Greek banker (1830–1899)

Andreas Syggros (Ανδρέας Συγγρός; 12 October 1830 - 13 February 1899) was a Greek banker from Constantinople, now known as Istanbul. and a philanthropist.
Born in Istanbul to Chiot parents who left the island due to the Massacre of Chios, Syggros was one of the founders of the Bank of Constantinople along with Stephanos Skouloudis. Syggros married Iphigenia Mavrokordatou of the wealthy merchant Mavrocordatos family; they never had any children. They moved to Athens in 1871 where Syggros planned to found a new bank. Buying land from the widow of Dimitrios Rallis, Syggros engaged the well-known Athenian architect Nikolaos Soutsos who built his home based on plans by the German Ernst Ziller, across from the Royal Palace. Today the mansion is the headquarters of the Greek Foreign Ministry, having been left to the state by his widow.

He, together with other members of the Constantinople Greek diaspora and the Odessa Greek diaspora, led by Evangelis Valtatzis, founded the General Credit Bank (Ethniki Pistotiki Trapeza).

In 1873, he profited from the stock market scandal that followed the Lavreotika dispute, having previously raised the price of the Greek Company of Lavrion Mines stocks by maintaining or spreading false rumors about the existence of gold reserves in the mines.

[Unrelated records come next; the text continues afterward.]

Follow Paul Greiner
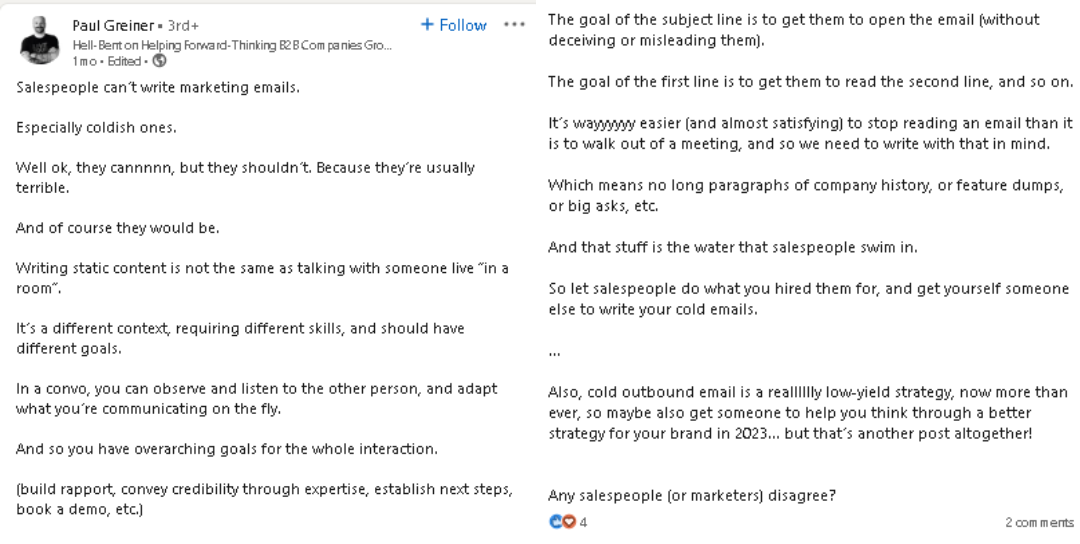Image resolution: width=1080 pixels, height=544 pixels. (454, 25)
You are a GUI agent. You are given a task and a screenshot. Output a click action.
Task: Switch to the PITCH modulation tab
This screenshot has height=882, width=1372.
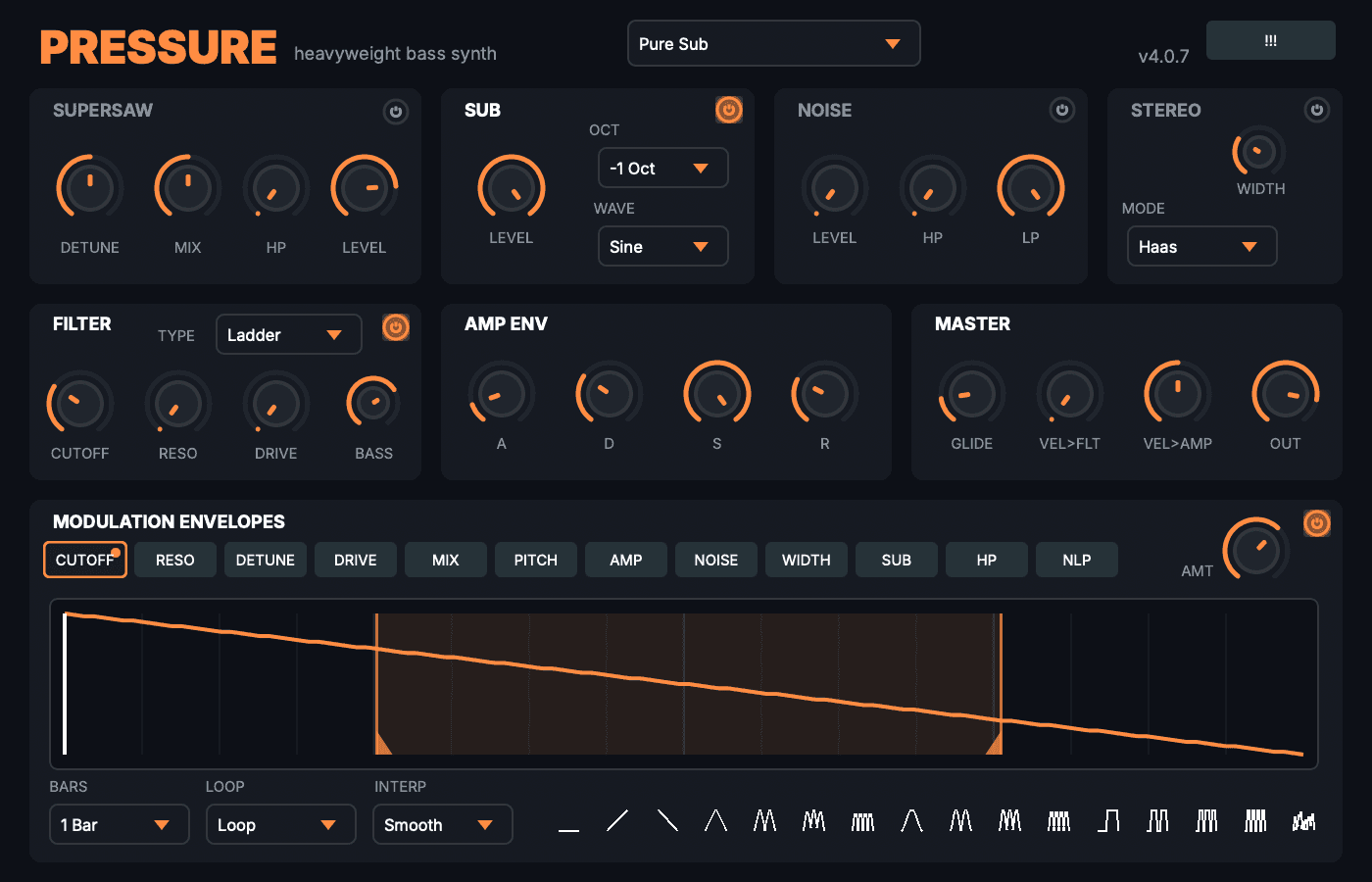[535, 561]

In 1882, he founded the Privileged Bank of Epirothessaly in Volos to help the economy of the newly annexed Greek territories of Epiros and Thessaly. The annexation led to an influx of investment from expatriates who bought large estates previously belonging to Muslims who had made investments in the area. The "Privileged" in the bank's name refers to the bank receiving the right to issue banknotes in these territories. The National Bank of Greece acquired the bank after Syggros's death.

Syggros also became involved in numerous works of public philanthropy, including building an avenue from the Royal Palace to the bay at Palaio Faliro (named after him today, Andrea Syggrou Avenue) and he was responsible for completing the Corinth Canal, one of the great feats of engineering in Greece, in 1893. Syggros died in Athens in 1899, and is buried in the First Cemetery of Athens.